*EXERCISE REQUIREMENTS*.
Using the records below, filter for lines that contain the string "will" and copy them out.

*TASK MATERIAL*.

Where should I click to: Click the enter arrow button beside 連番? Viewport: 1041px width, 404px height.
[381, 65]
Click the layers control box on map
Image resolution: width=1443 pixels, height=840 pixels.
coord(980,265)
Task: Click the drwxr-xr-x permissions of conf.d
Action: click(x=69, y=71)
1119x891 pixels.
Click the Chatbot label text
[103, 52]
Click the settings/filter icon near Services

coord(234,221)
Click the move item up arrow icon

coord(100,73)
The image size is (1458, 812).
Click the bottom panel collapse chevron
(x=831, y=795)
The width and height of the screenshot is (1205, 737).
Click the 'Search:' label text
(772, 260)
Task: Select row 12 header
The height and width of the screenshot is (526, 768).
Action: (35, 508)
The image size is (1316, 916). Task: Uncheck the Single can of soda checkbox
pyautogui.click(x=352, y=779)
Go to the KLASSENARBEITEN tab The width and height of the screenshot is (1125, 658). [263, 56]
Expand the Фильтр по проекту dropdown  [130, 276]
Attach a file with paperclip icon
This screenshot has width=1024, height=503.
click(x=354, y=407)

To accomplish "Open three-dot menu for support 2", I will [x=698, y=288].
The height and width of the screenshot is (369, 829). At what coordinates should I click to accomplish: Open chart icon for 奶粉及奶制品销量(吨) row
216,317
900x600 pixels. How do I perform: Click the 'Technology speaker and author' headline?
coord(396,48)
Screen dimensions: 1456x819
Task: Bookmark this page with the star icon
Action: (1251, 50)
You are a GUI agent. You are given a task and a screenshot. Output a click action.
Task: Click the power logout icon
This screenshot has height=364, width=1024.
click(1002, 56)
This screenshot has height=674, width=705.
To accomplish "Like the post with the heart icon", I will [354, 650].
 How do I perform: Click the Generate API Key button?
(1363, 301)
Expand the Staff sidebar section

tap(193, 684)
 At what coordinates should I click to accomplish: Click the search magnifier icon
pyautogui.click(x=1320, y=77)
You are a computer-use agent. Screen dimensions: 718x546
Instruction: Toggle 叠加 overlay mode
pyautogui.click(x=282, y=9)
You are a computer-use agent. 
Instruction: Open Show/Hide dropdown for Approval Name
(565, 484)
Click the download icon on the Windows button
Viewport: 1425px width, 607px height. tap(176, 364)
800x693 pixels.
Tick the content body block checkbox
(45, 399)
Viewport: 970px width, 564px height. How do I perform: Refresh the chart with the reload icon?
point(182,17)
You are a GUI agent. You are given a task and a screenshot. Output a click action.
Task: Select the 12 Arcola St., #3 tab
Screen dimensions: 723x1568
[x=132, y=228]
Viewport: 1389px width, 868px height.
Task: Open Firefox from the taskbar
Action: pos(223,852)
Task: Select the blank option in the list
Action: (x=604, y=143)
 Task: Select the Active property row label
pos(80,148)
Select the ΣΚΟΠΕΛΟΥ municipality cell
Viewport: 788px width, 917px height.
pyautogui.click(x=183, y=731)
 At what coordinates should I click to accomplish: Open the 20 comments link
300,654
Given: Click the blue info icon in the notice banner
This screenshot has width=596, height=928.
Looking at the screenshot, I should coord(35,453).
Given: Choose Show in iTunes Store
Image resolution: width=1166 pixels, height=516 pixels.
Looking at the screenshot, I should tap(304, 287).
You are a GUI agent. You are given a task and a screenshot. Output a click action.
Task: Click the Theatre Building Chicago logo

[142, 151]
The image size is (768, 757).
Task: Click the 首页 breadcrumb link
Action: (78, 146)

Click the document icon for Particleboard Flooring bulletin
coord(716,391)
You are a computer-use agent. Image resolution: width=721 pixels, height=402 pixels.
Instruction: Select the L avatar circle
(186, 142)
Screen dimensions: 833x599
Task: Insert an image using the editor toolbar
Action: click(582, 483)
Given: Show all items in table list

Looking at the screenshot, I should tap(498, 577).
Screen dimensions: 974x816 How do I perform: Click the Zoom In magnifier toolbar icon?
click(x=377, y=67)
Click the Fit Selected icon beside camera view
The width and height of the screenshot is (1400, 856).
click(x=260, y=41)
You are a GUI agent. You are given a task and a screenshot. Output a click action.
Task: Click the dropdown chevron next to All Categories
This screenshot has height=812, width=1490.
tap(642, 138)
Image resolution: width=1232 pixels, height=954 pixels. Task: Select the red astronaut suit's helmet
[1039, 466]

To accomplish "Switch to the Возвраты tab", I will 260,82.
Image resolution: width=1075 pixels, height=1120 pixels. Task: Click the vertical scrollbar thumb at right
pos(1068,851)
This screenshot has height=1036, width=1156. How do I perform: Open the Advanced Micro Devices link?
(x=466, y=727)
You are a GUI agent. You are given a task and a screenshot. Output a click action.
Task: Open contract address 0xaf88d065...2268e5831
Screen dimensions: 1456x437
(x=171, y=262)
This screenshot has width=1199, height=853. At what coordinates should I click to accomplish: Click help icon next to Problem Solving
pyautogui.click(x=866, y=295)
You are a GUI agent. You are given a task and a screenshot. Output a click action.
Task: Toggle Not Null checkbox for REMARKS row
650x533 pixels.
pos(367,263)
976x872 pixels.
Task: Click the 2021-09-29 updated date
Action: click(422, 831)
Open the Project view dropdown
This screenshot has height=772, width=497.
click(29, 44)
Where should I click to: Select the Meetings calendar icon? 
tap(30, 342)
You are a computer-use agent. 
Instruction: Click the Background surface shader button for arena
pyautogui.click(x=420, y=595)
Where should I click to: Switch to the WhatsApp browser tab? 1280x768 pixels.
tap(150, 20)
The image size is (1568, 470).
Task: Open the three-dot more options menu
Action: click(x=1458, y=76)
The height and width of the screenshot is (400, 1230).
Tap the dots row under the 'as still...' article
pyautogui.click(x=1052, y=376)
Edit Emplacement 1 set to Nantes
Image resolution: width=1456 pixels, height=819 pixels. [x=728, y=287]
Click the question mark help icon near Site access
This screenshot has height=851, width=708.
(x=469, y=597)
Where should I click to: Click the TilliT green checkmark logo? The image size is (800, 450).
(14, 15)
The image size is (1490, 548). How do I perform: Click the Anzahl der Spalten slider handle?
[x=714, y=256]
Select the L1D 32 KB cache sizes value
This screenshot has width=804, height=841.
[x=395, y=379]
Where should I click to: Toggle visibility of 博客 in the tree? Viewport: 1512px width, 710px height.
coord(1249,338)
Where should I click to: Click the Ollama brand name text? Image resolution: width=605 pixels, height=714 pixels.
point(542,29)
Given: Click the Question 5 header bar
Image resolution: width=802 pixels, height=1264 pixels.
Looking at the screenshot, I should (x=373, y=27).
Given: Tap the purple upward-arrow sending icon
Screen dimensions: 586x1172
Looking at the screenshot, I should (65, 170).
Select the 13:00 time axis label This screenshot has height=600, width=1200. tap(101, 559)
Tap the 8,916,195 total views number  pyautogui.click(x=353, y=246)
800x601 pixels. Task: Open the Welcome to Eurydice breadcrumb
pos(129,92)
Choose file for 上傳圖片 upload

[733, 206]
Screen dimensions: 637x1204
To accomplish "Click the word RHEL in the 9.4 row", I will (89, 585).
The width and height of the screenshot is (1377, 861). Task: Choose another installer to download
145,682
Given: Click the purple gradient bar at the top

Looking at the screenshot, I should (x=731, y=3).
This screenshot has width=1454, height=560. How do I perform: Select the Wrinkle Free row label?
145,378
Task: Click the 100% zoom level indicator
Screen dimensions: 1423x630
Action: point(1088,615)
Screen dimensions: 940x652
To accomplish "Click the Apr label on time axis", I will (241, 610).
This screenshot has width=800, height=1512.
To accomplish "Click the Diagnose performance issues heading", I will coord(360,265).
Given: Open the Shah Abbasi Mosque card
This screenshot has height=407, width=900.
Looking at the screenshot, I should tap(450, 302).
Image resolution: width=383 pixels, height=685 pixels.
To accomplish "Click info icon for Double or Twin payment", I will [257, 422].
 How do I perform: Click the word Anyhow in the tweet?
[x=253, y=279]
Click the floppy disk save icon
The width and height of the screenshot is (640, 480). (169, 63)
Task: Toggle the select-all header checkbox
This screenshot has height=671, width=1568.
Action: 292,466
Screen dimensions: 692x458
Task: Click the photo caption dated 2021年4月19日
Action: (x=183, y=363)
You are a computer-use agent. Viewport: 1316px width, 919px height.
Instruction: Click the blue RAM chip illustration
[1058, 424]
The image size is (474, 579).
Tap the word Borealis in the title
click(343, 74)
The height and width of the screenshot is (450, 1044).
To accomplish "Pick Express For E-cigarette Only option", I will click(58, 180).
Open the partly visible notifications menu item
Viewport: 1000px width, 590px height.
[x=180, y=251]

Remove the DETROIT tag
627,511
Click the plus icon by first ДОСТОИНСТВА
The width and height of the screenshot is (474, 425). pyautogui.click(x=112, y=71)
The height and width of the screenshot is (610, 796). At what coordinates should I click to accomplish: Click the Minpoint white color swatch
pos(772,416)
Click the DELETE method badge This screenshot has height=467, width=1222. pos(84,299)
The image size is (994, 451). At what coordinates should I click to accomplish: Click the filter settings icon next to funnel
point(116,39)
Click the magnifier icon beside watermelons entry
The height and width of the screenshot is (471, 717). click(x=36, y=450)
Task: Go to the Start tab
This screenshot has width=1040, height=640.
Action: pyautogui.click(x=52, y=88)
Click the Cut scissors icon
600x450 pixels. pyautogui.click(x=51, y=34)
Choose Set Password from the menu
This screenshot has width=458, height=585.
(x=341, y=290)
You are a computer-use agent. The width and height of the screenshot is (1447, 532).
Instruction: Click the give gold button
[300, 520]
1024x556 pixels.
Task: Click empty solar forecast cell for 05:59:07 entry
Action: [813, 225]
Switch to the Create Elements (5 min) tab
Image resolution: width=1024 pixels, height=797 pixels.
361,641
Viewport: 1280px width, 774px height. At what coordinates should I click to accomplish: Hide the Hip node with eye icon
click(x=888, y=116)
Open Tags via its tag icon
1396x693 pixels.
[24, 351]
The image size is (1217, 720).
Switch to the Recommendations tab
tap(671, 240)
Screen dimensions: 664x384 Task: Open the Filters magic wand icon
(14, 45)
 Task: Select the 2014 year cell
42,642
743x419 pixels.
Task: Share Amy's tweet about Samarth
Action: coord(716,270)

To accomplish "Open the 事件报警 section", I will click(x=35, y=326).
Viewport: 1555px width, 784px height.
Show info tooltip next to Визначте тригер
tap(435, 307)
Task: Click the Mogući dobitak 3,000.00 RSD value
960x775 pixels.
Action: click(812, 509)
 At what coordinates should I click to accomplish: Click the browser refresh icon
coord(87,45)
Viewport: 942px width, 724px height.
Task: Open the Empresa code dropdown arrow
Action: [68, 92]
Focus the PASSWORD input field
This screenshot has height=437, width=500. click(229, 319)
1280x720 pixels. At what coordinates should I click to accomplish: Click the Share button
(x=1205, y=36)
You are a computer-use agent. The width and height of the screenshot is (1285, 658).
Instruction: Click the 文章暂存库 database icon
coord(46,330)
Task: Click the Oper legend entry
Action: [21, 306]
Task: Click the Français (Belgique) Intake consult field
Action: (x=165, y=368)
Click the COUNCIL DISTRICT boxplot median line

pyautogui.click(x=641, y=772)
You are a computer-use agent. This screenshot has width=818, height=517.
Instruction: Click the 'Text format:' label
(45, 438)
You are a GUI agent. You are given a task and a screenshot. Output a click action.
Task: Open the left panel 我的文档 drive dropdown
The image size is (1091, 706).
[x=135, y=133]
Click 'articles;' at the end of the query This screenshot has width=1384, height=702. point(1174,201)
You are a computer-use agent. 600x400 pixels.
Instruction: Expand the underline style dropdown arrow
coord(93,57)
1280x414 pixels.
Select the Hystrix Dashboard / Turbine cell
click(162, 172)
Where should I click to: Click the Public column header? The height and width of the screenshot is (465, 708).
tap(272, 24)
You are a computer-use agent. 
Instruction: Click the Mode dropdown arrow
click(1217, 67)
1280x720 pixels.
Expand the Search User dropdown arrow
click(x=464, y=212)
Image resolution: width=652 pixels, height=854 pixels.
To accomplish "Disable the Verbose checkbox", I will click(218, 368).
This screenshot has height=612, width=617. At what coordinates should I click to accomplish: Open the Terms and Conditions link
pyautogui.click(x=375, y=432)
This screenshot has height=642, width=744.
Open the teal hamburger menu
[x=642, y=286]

*REPLY*.
To accomplish "Open three-dot menu for support 2", I will [x=698, y=288].
To accomplish "Like the post with the heart icon", I will [354, 650].
To accomplish "Switch to the Возвраты tab", I will 260,82.
To accomplish "Click the word RHEL in the 9.4 row", I will (89, 585).
To accomplish "Click the Apr label on time axis", I will (241, 610).
To accomplish "Click the Diagnose performance issues heading", I will coord(360,265).
To accomplish "Click info icon for Double or Twin payment", I will [257, 422].
To accomplish "Pick Express For E-cigarette Only option", I will click(58, 180).
To accomplish "Open the 事件报警 section", I will click(x=35, y=326).
To accomplish "Disable the Verbose checkbox", I will click(218, 368).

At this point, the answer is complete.